START Source material
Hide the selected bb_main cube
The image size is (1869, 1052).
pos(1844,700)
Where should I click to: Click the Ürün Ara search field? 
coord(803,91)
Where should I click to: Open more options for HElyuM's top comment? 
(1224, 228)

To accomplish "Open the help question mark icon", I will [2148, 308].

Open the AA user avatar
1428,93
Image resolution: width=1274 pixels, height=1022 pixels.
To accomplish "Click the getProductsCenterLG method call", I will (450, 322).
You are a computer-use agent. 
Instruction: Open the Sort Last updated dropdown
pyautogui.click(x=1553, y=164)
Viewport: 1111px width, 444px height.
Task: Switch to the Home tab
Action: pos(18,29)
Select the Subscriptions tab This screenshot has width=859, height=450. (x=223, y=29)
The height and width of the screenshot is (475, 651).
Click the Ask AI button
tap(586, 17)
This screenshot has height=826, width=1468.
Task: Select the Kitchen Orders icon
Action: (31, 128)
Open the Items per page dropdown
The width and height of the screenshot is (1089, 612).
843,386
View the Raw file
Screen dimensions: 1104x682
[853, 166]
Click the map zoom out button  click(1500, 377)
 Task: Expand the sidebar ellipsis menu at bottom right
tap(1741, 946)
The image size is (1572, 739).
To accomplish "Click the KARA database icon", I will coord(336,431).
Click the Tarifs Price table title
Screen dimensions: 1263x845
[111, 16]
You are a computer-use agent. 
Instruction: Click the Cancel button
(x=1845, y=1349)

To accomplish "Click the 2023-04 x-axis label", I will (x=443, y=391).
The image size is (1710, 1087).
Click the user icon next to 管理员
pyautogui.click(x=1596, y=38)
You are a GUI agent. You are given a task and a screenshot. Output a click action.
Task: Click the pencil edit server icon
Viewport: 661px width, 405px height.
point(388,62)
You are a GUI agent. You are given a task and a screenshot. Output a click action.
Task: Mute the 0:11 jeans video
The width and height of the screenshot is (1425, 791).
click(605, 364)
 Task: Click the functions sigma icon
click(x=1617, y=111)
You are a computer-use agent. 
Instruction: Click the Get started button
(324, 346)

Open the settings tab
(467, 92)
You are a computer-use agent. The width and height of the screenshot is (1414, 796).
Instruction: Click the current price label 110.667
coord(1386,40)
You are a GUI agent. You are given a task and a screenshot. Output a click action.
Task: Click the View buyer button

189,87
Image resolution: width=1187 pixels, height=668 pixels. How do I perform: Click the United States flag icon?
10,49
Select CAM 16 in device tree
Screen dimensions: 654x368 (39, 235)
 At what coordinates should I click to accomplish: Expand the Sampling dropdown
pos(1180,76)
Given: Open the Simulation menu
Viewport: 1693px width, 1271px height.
END Source material
### Try it
Repeat the material word for word from its opening line up to and including the line containing "The image size is (1572, 739).".

### Answer space
Hide the selected bb_main cube
The image size is (1869, 1052).
pos(1844,700)
Where should I click to: Click the Ürün Ara search field? 
coord(803,91)
Where should I click to: Open more options for HElyuM's top comment? 
(1224, 228)

To accomplish "Open the help question mark icon", I will [2148, 308].

Open the AA user avatar
1428,93
Image resolution: width=1274 pixels, height=1022 pixels.
To accomplish "Click the getProductsCenterLG method call", I will (450, 322).
You are a computer-use agent. 
Instruction: Open the Sort Last updated dropdown
pyautogui.click(x=1553, y=164)
Viewport: 1111px width, 444px height.
Task: Switch to the Home tab
Action: pos(18,29)
Select the Subscriptions tab This screenshot has width=859, height=450. (x=223, y=29)
The height and width of the screenshot is (475, 651).
Click the Ask AI button
tap(586, 17)
This screenshot has height=826, width=1468.
Task: Select the Kitchen Orders icon
Action: (31, 128)
Open the Items per page dropdown
The width and height of the screenshot is (1089, 612).
843,386
View the Raw file
Screen dimensions: 1104x682
[853, 166]
Click the map zoom out button  click(1500, 377)
 Task: Expand the sidebar ellipsis menu at bottom right
tap(1741, 946)
The image size is (1572, 739).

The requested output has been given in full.